C’est avec délicatesse qu’il faut tourner les pages de cet herbier de paroles. En prenant le temps de s’attarder, on apprend lentement à lire le règne végétal.
Et puis ça se met à parler, un monde se lève au détour d’un vers. On lit dans le poème liminaire : « si possible / attendre / il viendra l’élément ». Tout à coup s’avance « l’écho d’un arbre / sur ton mur / écrit des mouvements de brique / que je récite ». S’adressant au chêne : « tu entretiens les écureuils / leurs cœurs engrangeant le cœur ». Évoquant les racines, la poète écrit : « Les arbres ignorent / combien leur immobilité me transperce ».
À propos des herbes sauvages, Pineault parle des « envahissantes pensées indéchiffrables / méprisant l’encadrement ». Elle ajoute : « comment nommer vos tribus / ou voir vos friches / massifs de beauté réclamant territoire ».

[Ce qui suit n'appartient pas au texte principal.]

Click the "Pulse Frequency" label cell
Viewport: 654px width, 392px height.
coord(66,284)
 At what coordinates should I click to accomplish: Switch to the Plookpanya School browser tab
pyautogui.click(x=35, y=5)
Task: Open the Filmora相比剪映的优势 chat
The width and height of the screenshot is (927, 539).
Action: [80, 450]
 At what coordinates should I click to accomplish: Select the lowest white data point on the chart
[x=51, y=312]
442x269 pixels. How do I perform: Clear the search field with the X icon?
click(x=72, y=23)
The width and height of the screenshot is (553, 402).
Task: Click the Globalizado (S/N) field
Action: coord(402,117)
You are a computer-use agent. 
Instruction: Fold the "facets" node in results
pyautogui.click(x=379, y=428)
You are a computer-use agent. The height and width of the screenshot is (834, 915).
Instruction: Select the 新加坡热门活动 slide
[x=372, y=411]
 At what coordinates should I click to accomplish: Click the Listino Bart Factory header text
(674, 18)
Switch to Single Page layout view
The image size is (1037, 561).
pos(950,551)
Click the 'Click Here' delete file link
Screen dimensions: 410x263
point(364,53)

Plus loin, on entend « le commérage des bégonias / ces tales trop fardées / porte-paniers hautains / presque plastique / qui médisent sur nous ». On aperçoit « l’incendie / ces menus tisons dissimulés / du fraisier ». Et voilà que la sarracénie, la si belle plante carnivore de nos marécages, « espère du ciel son pain » et « dans ses vases / vie et mort reposent / noyées ». On fait la connaissance de la brasénie et de son « œil bouton cousu sur l’eau ». Et puis apparaît la célèbre quenouille aux « pieds mouillés » et à la « mémoire pelucheuse » qui « embroche la sublime saveur des feux de camp ».
Enfin, il faut souligner le très beau travail graphique, mais aussi les très nombreuses illustrations qui accompagnent les textes. Elles ont été créées par l’artiste Alexandre Blouin et sont apparues pour la première fois dans la Flore laurentienne du frère Marie-Victorin en 1935.